April and May 1999 saw publication of the results of two research studies on attitudes in Italy towards labour flexibility. The first is a study by Censis, the social studies research institute, on changes in the use of working time in Italy. This study does not restrict itself to analysis of the interviewees' opinions, but also investigates the extent to which certain types of flexibility are used by firms. The second study was commissioned by the Cgil trade union confederation from the Fondazione Corazzin in Venice and investigates the attitudes of young people to work.
The transformation of work
According to the Censis study - Una società permanentemente attiva? Verifica di uno scenario (1989-99), 1999 - the proportion of workers with "non-standard" working hours has increased significantly in the past 10 years. Of particular interest is the finding - see table 1 below - that there has been a simultaneous increase in share of the labour force working fewer than 35 hours per week (with an almost 4% increase among dependent employees) and of the proportion of people working more than 46 hours per week (with an growth of 2% among employees and of more than 5% among self-employed workers).

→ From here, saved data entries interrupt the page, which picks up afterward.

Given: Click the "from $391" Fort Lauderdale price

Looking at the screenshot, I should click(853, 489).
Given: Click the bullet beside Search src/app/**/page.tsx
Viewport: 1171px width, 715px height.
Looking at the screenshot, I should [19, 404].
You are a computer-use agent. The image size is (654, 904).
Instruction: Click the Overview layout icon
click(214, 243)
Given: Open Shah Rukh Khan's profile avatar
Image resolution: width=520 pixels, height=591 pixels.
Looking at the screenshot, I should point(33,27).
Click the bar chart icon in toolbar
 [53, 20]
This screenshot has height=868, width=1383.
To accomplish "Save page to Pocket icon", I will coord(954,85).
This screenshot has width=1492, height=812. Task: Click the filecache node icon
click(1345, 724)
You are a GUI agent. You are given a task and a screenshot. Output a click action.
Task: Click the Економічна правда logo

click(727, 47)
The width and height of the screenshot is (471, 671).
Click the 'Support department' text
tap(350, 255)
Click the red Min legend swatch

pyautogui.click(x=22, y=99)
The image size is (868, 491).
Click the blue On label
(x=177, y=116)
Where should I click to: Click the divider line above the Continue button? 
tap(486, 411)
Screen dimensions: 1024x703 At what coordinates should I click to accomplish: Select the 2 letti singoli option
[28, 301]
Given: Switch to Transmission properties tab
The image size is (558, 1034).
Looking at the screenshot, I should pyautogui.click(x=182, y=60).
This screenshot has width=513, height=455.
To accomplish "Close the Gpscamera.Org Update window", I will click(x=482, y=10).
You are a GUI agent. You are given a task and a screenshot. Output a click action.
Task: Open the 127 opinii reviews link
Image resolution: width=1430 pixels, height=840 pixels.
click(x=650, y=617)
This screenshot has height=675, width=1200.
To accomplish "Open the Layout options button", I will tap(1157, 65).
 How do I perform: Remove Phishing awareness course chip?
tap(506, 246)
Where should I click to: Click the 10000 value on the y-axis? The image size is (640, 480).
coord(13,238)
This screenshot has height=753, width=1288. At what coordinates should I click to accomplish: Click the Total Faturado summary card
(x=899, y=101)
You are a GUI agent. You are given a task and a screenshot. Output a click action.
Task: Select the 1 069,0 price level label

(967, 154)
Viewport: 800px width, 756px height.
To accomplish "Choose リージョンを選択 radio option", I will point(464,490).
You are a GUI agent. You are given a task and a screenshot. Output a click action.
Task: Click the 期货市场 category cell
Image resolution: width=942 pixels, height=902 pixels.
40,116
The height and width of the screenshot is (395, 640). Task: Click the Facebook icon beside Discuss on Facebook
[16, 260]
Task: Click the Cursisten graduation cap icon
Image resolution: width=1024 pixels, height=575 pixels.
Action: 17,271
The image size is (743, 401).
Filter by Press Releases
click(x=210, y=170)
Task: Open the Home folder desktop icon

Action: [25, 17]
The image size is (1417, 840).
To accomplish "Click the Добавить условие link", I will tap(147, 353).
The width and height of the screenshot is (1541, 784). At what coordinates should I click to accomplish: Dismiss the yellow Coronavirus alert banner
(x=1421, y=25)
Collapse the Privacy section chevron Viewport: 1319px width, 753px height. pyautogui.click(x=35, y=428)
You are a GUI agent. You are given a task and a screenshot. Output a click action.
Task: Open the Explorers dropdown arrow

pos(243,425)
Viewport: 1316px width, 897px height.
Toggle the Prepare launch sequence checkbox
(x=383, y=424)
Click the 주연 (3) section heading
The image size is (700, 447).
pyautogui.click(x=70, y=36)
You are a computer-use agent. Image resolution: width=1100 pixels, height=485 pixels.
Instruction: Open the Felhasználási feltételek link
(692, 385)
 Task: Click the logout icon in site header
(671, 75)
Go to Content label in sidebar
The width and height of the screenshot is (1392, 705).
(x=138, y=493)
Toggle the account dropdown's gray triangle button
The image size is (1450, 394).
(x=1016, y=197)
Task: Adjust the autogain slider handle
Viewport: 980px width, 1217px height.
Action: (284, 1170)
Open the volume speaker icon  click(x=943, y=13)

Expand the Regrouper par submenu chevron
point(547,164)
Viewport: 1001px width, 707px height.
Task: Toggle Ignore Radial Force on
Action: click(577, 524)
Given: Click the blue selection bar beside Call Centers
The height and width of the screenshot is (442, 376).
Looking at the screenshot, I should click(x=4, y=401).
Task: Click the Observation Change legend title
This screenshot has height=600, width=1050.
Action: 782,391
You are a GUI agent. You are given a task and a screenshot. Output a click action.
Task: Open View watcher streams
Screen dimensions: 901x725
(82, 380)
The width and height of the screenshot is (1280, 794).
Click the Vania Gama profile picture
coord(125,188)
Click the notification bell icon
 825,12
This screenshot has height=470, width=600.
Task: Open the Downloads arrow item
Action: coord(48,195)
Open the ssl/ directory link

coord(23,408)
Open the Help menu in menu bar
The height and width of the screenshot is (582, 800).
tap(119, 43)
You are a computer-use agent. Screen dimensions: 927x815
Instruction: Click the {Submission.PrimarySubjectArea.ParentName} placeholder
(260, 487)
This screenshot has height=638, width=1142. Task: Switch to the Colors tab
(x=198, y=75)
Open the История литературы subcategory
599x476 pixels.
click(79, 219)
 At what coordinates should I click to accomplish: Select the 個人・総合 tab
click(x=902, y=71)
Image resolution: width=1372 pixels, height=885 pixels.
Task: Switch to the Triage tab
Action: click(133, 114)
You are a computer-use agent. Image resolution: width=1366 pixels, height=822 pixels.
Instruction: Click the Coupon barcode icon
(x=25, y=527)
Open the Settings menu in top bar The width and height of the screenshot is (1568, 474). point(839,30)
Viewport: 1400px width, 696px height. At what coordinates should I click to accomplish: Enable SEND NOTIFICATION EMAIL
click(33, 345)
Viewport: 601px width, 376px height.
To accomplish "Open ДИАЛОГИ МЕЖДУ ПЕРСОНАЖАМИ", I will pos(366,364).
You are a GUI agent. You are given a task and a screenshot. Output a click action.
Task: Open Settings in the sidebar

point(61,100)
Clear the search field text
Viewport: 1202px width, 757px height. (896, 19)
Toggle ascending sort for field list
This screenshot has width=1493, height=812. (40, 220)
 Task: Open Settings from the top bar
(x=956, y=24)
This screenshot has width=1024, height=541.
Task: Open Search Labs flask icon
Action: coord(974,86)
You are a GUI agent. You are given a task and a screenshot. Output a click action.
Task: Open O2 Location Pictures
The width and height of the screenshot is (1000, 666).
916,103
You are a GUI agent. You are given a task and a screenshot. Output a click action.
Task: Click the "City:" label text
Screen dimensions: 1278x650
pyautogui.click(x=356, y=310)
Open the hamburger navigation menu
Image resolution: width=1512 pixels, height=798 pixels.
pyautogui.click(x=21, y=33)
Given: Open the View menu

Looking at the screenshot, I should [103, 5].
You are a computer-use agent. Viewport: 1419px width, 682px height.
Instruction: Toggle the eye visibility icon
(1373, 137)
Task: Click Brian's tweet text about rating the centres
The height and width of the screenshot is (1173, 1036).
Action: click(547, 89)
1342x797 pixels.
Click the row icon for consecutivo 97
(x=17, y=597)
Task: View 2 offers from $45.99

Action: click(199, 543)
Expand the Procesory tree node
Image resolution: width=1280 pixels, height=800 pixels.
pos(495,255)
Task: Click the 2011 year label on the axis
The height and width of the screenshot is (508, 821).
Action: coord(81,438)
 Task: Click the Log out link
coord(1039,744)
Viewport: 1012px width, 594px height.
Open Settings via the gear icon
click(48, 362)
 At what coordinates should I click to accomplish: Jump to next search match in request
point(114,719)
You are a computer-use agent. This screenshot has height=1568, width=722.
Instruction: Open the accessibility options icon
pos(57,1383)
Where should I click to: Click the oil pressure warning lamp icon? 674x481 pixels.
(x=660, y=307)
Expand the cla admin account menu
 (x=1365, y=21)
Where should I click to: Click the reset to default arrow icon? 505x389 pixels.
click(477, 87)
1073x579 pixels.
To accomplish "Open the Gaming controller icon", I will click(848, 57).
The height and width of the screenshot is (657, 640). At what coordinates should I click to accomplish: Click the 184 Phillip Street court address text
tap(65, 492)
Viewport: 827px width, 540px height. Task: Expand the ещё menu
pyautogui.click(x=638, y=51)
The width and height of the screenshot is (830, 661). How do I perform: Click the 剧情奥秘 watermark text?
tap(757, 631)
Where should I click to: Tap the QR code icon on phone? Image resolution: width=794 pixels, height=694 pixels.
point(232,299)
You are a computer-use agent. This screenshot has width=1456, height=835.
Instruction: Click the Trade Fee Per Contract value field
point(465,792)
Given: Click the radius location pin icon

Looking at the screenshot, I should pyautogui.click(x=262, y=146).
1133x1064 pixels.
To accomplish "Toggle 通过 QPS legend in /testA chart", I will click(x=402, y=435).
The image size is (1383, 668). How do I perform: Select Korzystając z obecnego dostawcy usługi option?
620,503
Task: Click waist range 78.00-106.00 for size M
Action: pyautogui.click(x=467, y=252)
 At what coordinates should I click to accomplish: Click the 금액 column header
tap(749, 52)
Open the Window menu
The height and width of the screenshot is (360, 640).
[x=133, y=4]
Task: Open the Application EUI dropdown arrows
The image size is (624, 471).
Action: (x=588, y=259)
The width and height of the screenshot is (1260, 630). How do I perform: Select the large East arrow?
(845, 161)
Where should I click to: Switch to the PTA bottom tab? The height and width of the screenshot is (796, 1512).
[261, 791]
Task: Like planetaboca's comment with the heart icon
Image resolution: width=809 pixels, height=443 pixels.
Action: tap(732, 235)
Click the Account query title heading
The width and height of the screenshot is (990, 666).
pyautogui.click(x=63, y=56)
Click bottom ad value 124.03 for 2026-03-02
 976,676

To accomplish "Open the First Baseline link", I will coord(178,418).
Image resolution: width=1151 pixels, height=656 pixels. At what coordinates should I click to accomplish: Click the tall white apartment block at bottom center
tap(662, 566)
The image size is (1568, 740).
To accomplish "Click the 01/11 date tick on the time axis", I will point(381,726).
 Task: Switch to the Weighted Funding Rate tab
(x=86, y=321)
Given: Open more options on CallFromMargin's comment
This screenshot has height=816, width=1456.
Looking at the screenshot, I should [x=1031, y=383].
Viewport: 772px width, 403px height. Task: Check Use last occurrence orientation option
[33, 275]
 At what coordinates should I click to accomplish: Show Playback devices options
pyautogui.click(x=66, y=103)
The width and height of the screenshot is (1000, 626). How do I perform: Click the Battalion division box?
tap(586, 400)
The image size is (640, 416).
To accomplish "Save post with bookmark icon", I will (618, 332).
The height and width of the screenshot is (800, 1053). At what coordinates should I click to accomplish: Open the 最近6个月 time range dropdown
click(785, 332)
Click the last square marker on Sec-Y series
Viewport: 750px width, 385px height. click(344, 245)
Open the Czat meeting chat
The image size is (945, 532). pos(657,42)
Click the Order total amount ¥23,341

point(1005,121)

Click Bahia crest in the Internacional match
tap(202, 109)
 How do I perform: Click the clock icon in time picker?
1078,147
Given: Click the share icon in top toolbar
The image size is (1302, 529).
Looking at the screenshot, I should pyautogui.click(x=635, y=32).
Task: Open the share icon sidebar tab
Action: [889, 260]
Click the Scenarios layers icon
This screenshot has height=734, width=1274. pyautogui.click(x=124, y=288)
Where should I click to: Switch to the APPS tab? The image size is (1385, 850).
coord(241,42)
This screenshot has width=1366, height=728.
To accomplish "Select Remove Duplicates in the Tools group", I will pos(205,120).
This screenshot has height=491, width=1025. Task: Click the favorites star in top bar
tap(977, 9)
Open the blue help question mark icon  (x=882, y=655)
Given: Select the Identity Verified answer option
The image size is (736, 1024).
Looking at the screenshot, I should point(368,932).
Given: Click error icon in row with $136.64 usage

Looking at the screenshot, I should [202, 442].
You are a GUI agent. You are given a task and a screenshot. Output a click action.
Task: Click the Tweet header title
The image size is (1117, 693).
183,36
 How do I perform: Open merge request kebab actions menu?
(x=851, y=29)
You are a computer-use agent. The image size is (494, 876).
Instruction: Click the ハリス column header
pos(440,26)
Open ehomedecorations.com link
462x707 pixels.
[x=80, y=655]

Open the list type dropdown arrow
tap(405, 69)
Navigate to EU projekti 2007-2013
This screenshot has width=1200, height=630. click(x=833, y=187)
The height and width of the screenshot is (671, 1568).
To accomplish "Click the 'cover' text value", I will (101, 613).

| Weekly hours of work | Agriculture % (change from 1988) | Industry % (change from 1988) | Other activities % (change from 1988) | Total % (change from 1988) |
|---|---|---|---|---|
| 1-35 | 21.7 (-1.7) | 7.6 ( 2.1) | 22.7 ( 5.6) | 17.0 ( 3.9) |
| 36-40 | 44.1 (-3.0) | 76.8 (-4.0) | 61.9 (-6.7) | 66.8 (-5.4) |
| 41-45 | 10.2 ( 0.3) | 6.7 ( 0.6) | 5.3 (-1.0) | 6.0 (-0.4) |
| 46 and more | 24.2 ( 4.6) | 9.0 ( 1.4) | 10.1 ( 2.1) | 10.1 ( 1.7) |
Source: Censis 1999.
As regards types of employment contract, part-time jobs have increased significantly in the past 10 years. The percentage of workers in services on part-time contracts has increased from 5.2% to 8.3%. Moreover, an increasing number of those interviewed by Censis declare that they are willing to consider non-full-time employment: the percentage of those stating that they are willing to accept only a full-time job has fallen from 32.1% in 1995 to 27.4% in 1998. Finally, fully 63% of interviewees say that they are willing to accept telework, utilising the opportunities offered by the development of new information and communication technologies.
The aim of the Cgil study - "I giovani e il lavoro che cambia", Tarcisio Tarquini, Cgil-Fondazione Corazzin, in Supplemento di Rassegna Sindacale, no. 15, 4 May (1999)- is to investigate the attitudes to work among young people aged between 15 and 29. The results show widespread acceptance by young people of elements of mobility and flexibility in order to find a job. Slightly more than a third of interviewees (34.3%) declare that they are willing to move to another part of the country in search for employment, and to accept a lower initial wage in exchange for vocational training. Only 14.0% are unwilling to accept either possibility. Perhaps predictably, the propensity to accept flexibility is closely correlated with the local unemployment rate. Indeed, the largest percentage of young people who reject both alternatives live in the North-East of Italy (27.9%), which is the area of the country with the lowest level of unemployment, while young people willing to accept both mobility and the wage/training exchange are more numerous in the South and the islands, where they reach 43.4% of total respondents.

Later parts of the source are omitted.